---- Records to process

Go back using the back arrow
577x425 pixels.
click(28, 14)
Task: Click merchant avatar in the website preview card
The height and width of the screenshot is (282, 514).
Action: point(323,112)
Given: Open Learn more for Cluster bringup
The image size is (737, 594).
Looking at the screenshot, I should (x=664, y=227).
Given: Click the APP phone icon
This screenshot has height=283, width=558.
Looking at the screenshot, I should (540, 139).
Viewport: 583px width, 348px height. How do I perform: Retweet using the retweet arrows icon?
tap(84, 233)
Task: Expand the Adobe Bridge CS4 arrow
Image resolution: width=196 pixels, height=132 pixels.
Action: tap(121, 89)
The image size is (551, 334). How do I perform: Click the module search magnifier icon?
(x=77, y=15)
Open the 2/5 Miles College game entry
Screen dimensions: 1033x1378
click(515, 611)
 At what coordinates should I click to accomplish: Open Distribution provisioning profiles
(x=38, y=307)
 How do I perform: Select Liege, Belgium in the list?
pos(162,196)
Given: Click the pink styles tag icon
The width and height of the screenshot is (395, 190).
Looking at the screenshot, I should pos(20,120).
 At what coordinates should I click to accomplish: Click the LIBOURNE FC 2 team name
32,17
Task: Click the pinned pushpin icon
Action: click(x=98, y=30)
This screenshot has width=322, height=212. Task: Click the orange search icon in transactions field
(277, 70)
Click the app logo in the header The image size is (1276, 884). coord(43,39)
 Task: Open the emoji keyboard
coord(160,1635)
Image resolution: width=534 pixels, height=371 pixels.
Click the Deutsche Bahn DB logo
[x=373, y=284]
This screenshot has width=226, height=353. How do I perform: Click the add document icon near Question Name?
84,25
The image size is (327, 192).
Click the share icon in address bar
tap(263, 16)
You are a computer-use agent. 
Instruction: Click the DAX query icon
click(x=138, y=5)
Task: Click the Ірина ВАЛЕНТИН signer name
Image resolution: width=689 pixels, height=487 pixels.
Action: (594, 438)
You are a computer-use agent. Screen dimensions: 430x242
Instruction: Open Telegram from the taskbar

--------

§ What this task involves: The data must be given again in full. Keep every line identical.

§ The completed task:
Go back using the back arrow
577x425 pixels.
click(28, 14)
Task: Click merchant avatar in the website preview card
The height and width of the screenshot is (282, 514).
Action: point(323,112)
Given: Open Learn more for Cluster bringup
The image size is (737, 594).
Looking at the screenshot, I should (x=664, y=227).
Given: Click the APP phone icon
This screenshot has height=283, width=558.
Looking at the screenshot, I should (540, 139).
Viewport: 583px width, 348px height. How do I perform: Retweet using the retweet arrows icon?
tap(84, 233)
Task: Expand the Adobe Bridge CS4 arrow
Image resolution: width=196 pixels, height=132 pixels.
Action: tap(121, 89)
The image size is (551, 334). How do I perform: Click the module search magnifier icon?
(x=77, y=15)
Open the 2/5 Miles College game entry
Screen dimensions: 1033x1378
click(515, 611)
 At what coordinates should I click to accomplish: Open Distribution provisioning profiles
(x=38, y=307)
 How do I perform: Select Liege, Belgium in the list?
pos(162,196)
Given: Click the pink styles tag icon
The width and height of the screenshot is (395, 190).
Looking at the screenshot, I should pos(20,120).
 At what coordinates should I click to accomplish: Click the LIBOURNE FC 2 team name
32,17
Task: Click the pinned pushpin icon
Action: click(x=98, y=30)
This screenshot has width=322, height=212. Task: Click the orange search icon in transactions field
(277, 70)
Click the app logo in the header The image size is (1276, 884). coord(43,39)
 Task: Open the emoji keyboard
coord(160,1635)
Image resolution: width=534 pixels, height=371 pixels.
Click the Deutsche Bahn DB logo
[x=373, y=284]
This screenshot has width=226, height=353. How do I perform: Click the add document icon near Question Name?
84,25
The image size is (327, 192).
Click the share icon in address bar
tap(263, 16)
You are a computer-use agent. 
Instruction: Click the DAX query icon
click(x=138, y=5)
Task: Click the Ірина ВАЛЕНТИН signer name
Image resolution: width=689 pixels, height=487 pixels.
Action: (594, 438)
You are a computer-use agent. Screen dimensions: 430x242
Instruction: Open Telegram from the taskbar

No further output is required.